I live in Houston, TX and I noticed some problems really quickly with these planters.
1) The dark green bag that is designed to "heat up" the root system may not be such a good idea down here.
2) It is almost impossible to keep the 3 upper plants watered sufficiently without overwatering the plant in the bottom.
3) The amount of dirt in the bag is not a lot for four plants.
My solutions thus far:
1) I covered the green bags with duct tape to reflect the sunlight..better than the dark green anyways.
2) I added a drip watering system that is gravity fed by a 5 gallon bucket. 1/2 gallon per hour drippers run all day will not even drip out of the bottom at this point, and my plants look pretty happy.
3) I feed daily with miracle grow tomato food by putting into the drip bucket, but only at 20% of recommended strength. In the future, I will not put a plant in the bottom position. It just complicates watering and they don't seem to do well.
Here are some pics as of today. Feedback is welcome as I am a total newbie and have no idea if the fruit density I have is good at this point. The plants in buckets on the ground are 2 black krim and 1 Heatwave II. In the hanging planters I have mostly Top Gun, 1 beefsteak and 1 cherry. The plan now is to get rid of/move the cherry and beefsteak to replace with some additional Black Krim and Cherokee Purple once they are ready.
Greetings Houston dweller! I am in year 2 of growing upside-down tomatoes and bell peppers. I do this because I have limited space on my patio and because the spider mites aren't as brutal on my hanging plants.
My solution: I bought 5-gallon buckets with lids. I drilled small holes in the lid, and a large hole at the bottom of the bucket. I fed the tomato seedling through the bottom, added soil (fortified with crushed dried egg shells and compost), snapped the lid on and let them grow upright for a while. After the roots were established, I flipped it over, got rid of the lid, and hung it.
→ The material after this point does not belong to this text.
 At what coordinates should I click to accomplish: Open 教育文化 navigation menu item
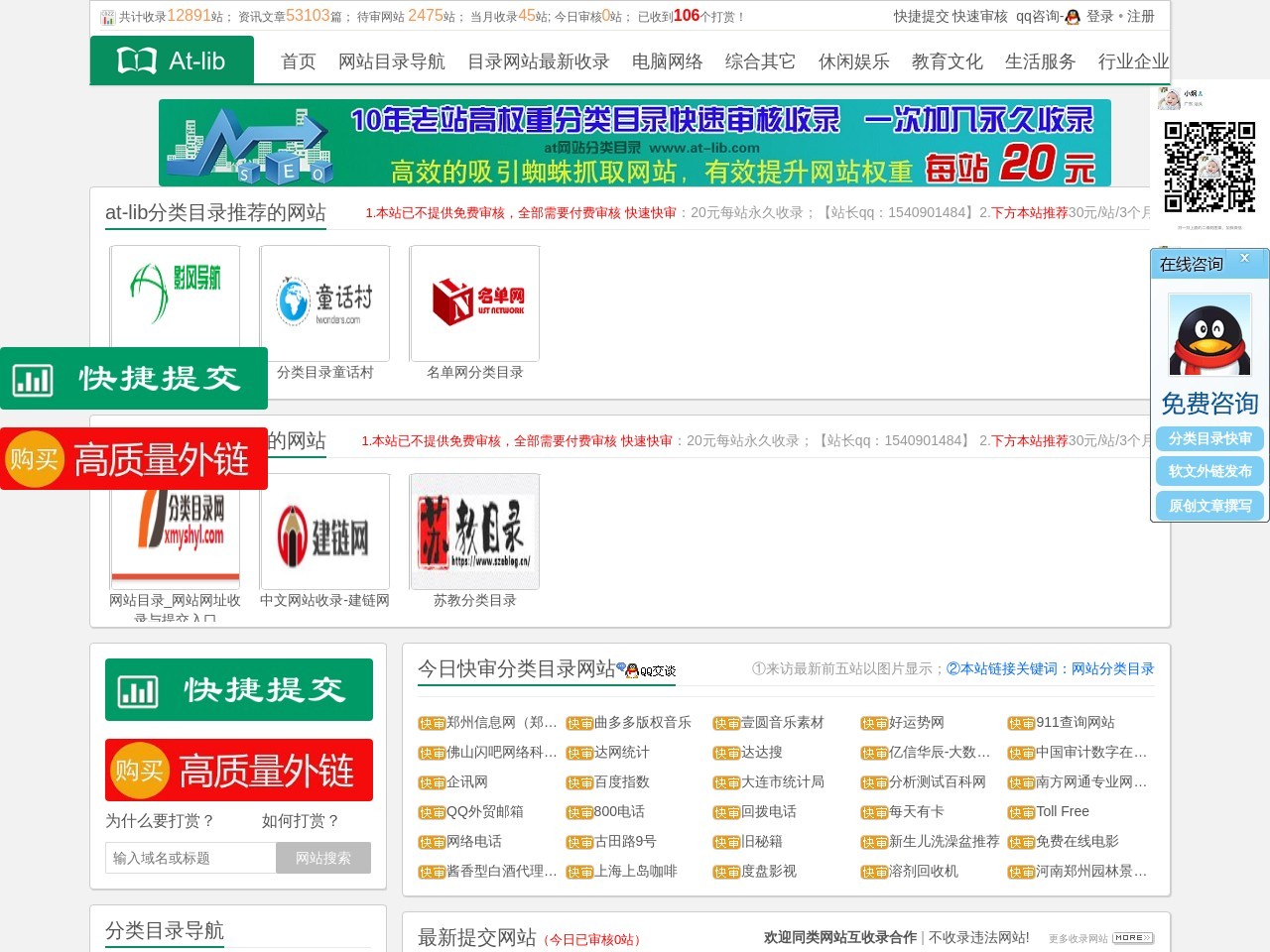(947, 61)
Things I've found: I never put anything beyond small herbs on the top of the bucket, because otherwise the tomato roots don't get enough space. This year, the bell pepper bucket is getting no plant on top.
My tomatoes are organic, so they just get regular compost. I always grow small tomatoes given the small size of my buckets, so I'll be curious to see how your larger tomatoes turn out.
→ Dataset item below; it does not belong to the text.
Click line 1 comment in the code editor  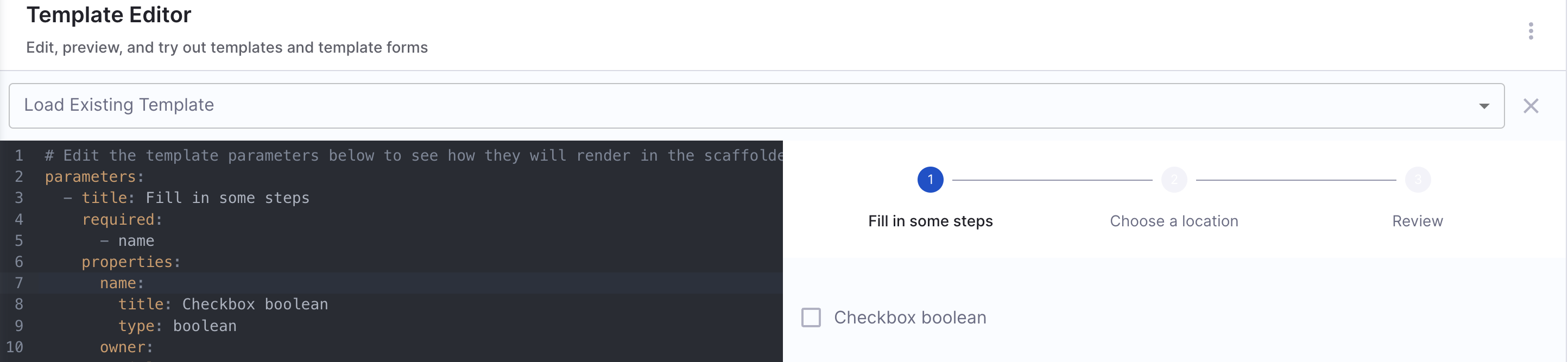point(413,156)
We'll see how things turn out this year. The bell pepper plant has been producing continuously since last Fall (after hibernating during our horrible summer) due to the mild winter.
I'll add my two cents...I purchased 10 of the TT planters for $2 each on a clearance rack. I wanted a different way to grow my tomatoes so my dogs couldn't get at them and eat them off the vine before I get a chance to. So I hung all 10 from a metal arbor that had a flat top that I purchased at a local big box DIY store. I ordered my tomato plants online from a non-GMO seed company and when they arrived they were a little sick looking. I didn't have much confidence that they would grow in these things. It has been about 4 weeks now and they are very healthy looking and already have lots of flowers and some fruit on them. I don't think they look corny, but that's just me. I came on this thread to find ideas for watering them as I can't seem to get my sprinkler on the timer to provide a sufficient amount of moisture. I found an idea on another site that used 1/2 gallon milk jugs with holes poked in the bottoms and the tops cut off that you set on top of the soil and it works like a drip system. I think I may try that when I gather enough milk containers (may take awhile since I don't drink milk, though! LOL). Anyway, so far I like them. We'll see if they work to keep the dogs from reaching the fruit though.
we bought one and our neighbor bought 2. They are easy to do and yes the plant turns and goes up toward the sun. On all three of these plants there is only one tomato each.